• **Task to carry out**: Check every line in the records below for the word "agent" and report how many have it, nothing more.
((
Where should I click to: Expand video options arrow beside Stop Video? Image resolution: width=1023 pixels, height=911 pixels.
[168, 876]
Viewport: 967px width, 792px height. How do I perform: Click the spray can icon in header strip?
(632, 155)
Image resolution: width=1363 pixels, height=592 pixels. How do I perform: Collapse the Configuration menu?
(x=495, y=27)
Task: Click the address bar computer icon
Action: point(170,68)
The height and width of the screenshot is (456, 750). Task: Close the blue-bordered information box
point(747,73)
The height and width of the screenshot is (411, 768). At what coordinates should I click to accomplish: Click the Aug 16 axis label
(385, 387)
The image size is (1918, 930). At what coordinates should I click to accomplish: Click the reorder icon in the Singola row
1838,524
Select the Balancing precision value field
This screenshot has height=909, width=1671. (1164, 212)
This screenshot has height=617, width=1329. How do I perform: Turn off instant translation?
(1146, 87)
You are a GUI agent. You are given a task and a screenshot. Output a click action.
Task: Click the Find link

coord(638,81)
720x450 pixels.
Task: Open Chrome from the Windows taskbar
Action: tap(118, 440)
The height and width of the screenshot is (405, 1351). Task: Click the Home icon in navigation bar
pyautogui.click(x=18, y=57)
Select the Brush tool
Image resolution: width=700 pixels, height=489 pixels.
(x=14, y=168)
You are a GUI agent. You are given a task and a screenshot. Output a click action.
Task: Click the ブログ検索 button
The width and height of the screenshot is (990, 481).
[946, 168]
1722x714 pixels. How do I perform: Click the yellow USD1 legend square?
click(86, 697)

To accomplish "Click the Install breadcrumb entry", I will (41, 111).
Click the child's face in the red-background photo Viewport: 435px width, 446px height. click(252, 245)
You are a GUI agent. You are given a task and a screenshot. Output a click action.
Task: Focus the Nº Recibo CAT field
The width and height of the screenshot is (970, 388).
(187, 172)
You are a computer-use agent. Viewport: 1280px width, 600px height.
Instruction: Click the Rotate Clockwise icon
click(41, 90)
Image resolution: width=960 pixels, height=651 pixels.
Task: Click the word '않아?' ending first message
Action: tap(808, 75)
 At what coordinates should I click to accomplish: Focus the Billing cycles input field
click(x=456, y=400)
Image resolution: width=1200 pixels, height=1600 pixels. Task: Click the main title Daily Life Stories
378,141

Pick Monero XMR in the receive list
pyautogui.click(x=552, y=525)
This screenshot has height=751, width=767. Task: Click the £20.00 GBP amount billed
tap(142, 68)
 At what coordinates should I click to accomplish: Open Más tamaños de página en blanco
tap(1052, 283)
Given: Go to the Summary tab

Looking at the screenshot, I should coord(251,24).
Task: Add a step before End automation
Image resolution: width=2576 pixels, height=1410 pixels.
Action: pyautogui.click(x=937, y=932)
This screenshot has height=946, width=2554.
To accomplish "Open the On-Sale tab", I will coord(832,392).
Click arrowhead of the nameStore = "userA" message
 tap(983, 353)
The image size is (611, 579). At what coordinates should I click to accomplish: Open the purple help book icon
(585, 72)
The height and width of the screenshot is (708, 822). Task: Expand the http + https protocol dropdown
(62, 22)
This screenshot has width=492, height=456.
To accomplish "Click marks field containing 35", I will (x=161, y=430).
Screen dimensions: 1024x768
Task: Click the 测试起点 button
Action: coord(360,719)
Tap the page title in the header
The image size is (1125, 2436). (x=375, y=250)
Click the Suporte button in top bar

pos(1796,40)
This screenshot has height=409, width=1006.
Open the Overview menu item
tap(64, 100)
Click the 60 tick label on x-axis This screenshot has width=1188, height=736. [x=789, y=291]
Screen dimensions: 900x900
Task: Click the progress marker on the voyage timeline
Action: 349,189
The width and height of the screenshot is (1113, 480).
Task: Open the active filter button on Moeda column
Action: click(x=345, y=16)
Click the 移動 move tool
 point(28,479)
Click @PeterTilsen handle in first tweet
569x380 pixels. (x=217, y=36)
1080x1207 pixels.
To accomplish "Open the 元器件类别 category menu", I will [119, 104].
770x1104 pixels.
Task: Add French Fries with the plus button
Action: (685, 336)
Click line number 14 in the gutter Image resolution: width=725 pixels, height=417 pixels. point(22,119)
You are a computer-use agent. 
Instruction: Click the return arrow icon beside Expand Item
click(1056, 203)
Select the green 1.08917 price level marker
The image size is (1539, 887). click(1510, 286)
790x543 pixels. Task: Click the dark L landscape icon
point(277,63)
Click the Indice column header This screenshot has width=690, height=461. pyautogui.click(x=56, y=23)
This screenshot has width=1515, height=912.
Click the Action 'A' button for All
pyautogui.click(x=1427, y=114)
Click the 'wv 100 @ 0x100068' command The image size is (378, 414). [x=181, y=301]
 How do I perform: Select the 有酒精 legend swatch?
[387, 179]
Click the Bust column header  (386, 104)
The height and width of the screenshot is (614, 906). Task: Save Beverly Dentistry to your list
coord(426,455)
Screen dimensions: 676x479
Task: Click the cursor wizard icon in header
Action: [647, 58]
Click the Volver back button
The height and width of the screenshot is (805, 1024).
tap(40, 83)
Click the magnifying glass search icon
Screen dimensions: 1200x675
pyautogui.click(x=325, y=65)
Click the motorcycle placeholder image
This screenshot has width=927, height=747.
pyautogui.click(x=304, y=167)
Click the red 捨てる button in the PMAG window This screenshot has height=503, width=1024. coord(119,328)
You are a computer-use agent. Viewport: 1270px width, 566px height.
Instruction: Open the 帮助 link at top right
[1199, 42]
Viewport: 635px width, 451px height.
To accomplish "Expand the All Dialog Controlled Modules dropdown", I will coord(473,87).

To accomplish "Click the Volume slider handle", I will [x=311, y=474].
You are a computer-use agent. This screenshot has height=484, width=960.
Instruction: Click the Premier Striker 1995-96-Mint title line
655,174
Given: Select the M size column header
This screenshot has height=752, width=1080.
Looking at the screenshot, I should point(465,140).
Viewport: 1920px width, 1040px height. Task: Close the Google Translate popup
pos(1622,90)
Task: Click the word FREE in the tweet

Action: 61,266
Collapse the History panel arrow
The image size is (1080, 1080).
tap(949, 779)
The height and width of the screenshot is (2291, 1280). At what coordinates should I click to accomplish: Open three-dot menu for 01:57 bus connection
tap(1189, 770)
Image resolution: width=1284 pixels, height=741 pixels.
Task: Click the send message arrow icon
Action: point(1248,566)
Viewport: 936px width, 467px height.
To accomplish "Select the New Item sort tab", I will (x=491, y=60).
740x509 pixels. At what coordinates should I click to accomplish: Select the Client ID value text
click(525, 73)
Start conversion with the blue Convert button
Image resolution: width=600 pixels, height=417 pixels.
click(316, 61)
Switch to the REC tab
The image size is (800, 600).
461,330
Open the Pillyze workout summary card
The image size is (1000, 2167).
))
• **Result for this exercise**: 7